Required tasks >>
1. Answer these questions using the news report on Stephen Lewis's appointment as UN special envoy on AIDS in Africa. Mark each answer with the matching letter.
(a) Who made the announcement of the appointment, and what post does she hold?
(b) Where did Lewis hold the news conference?
(c) What three developments gave Lewis a cautious sense of hope?
2. In the news report on Stephen Lewis's appointment as UN special envoy on AIDS in Africa, turn the paragraph beginning "In a short address" into a short bulleted list that keeps its main facts.
3. Write a continuation of the news report on Stephen Lewis's appointment as UN special envoy on AIDS in Africa, picking up after its final paragraph.

Source passage >>
%%

Stephen Lewis Appointed UN Special Envoy on AIDS in Africa

UNITED NATIONS (CP) -- Stephen Lewis, former Canadian ambassador to the United Nations, has been appointed special emissary for AIDS in Africa.

In making the announcement, Louise Frechette, deputy secretary general of the United Nations, spoke of Lewis’s passionate advocacy for Africa.

“He has devoted many, many years of his life to Africa. And the secretary general could not choose a better person, I think, to this very important work on HIV/AIDS,” she said.

Lewis said he felt “truly privileged” to receive the appointment “and to have the confidence of the secretary general to undertake this work.”

“I will plunge into it with a full heart,” he told a news conference at the United Nations in New York.

In a short address, Lewis described the international community’s delinquency in response to the disease but said he felt a cautious sense of hope as a result of plummeting drug prices, a Harvard consensus statement on treatment and the imminent launch of a global trust fund.

%%

Data below >>
%%

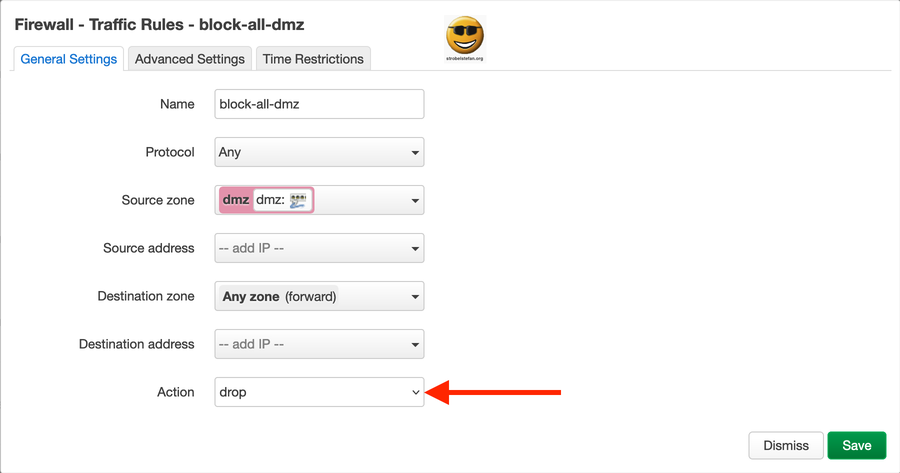This screenshot has height=473, width=900.
Task: Expand the Destination zone Any zone dropdown
Action: point(319,296)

%%

Your responses >>
1.
(a) Louise Frechette, deputy secretary general of the United Nations.
(b) At the United Nations in New York.
(c) Plummeting drug prices, a Harvard consensus statement on treatment, and the imminent launch of a global trust fund.

2.
- Lewis gave a short address.
- He described the international community's delinquency in responding to the disease.
- He felt a cautious sense of hope because of:
  - plummeting drug prices
  - a Harvard consensus statement on treatment
  - the imminent launch of a global trust fund

3.
He said that later this month in a special session of the general assembly a definitive framework of commitment will be put in place.

“I’m no starry-eyed Pollyanna. I understand full well what a massive undertaking it is to mobilize the policies and programs and the physical ingredients and the infrastructure and the partners and the sheer human commitment to turn things around,” he added.

“But I truly believe that if a breakthrough is to be made, short of a vaccine, then this is the moment in time. It will be painfully slow and incremental, but this is the moment in time.”

“I look forward to making a contribution.”

Lewis, who was Canada’s ambassador to the United Nations from 1984 to ‘88, dramatically described a visit to a hospital during a trip to Swaziland.

“It was a scene straight out of Dante, the dead and the dying on every bed on every side,” Lewis recalled. “Members of the human family, men, women and children. Countless lives expunged in excruciating agony before their time. The sheer numbers tear away every vestige of dignity. It renders the human being anonymous. You witness it, and you experience a kind of simultaneous spasm of helplessness, anger and resolve.”

“This continent must be cleansed of the scourge. It cannot possibly happen soon enough. I note that it did not happen soon enough for Nkosi Johnson. That makes this an incomparably sad day. We must somehow turn the tide in Africa.”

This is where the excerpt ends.